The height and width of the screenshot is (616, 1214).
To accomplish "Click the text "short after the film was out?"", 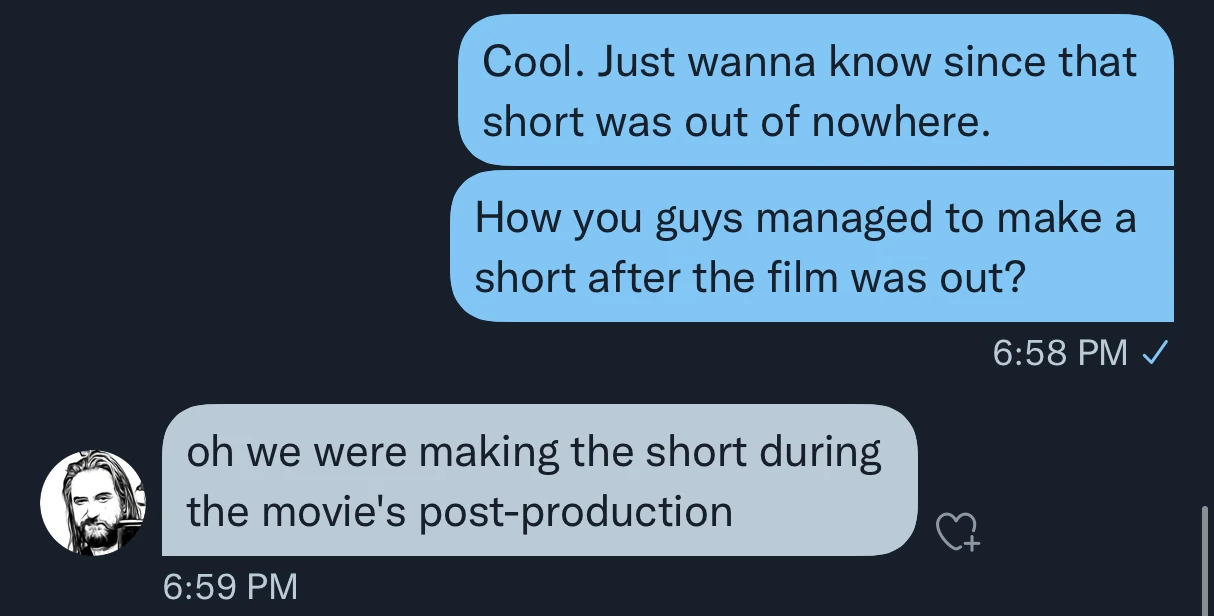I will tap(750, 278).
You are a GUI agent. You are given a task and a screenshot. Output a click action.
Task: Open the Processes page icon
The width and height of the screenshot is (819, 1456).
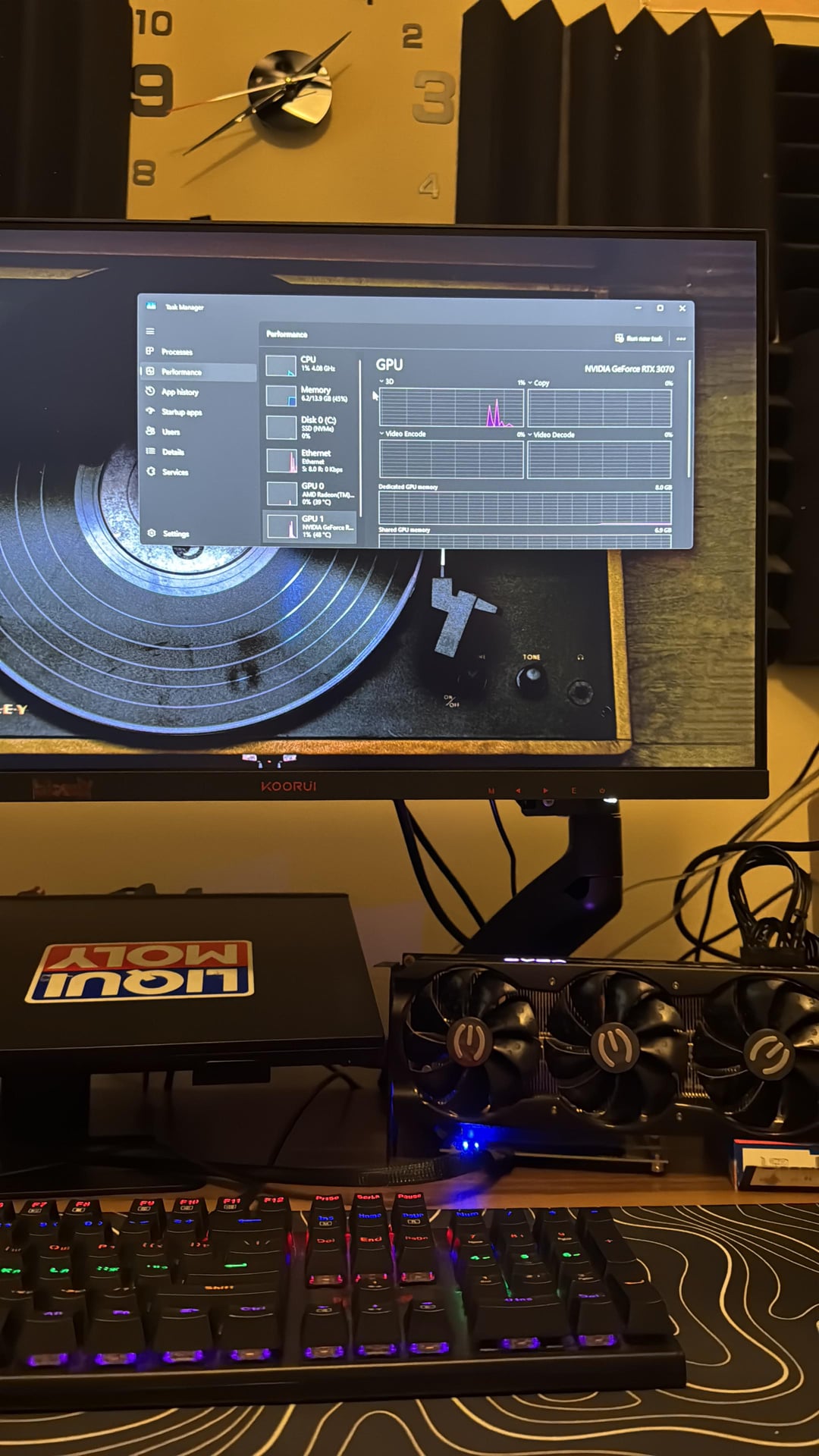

_ABOUT THIS EXERCISE_: Look for the string "screenshot" in the data above and return every line that has it.

_ANSWER TO THE PROBLEM_:
The height and width of the screenshot is (616, 1214).
You are a GUI agent. You are given a task and a screenshot. Output a click action.
The width and height of the screenshot is (819, 1456).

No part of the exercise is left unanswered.